Contraptor, metalworker, global activist, steampunk... specializing in pedal-power.


Using steel, wheels, and sewing, I rend Victorian æsthetics into a Mad-Max setting with a rigorous use of found and recycled materials.

Loves Me, Loves Me Not



Redmoon Theater's 2005 summer spectacle was exemplary of their style: Sweeping stage, daring location, involved in the neighborhood, and hauntingly magical. It set out to be a sort of post-apocalyptic comedy, set in a flooded town, about materialism. The show opened on September 15, and three weeks before opening night Hurricane Katrina forced it to undergo a considerable re-write. You can read a New York Times article about the show's transformation.

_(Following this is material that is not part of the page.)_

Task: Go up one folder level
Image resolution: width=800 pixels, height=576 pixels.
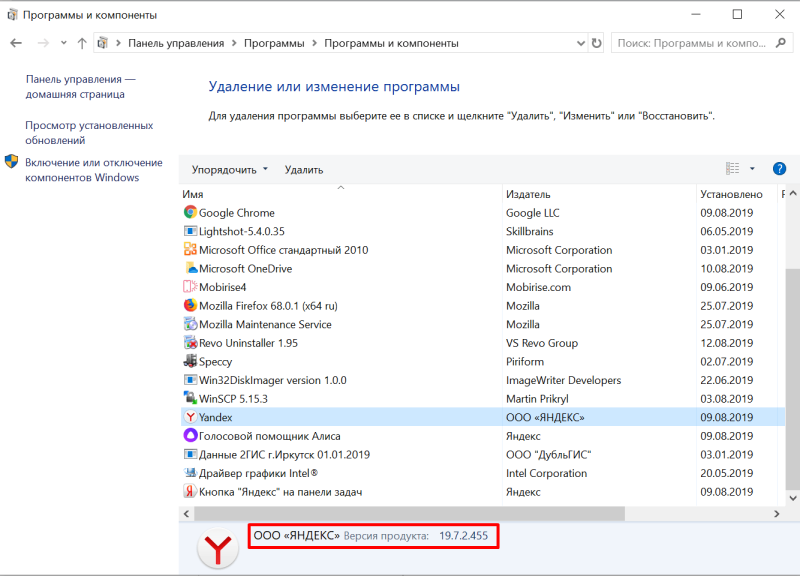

Originally I designed a series of bicycle-cars representing various forms of modern-day consumerist vice, such as a grill-mobile with endless attachments and implements. As the location was chosen, we began to come to terms with the challenges of putting on a theatrical production over water. Each character needs a boat for every movement, each dropped tool or prop is gone forever, and the wind can considerably affect the timing of the show.

We set up an above-ground pool in our shop, for testing. My vehicles became boats, and with the set crew I created a floating house and gas station, as well as a mobile floating band platform. The house transformed with a fold-down kitchen floor, a grill in the chimney, and a nursery that spun upside-down to appear as part of the roof.



The two boats I built for this show were The Quadropus and a pedal-powered jet ski. During the show itself, as usual, I worked on the pryo crew executing a floating net-of-candles effect.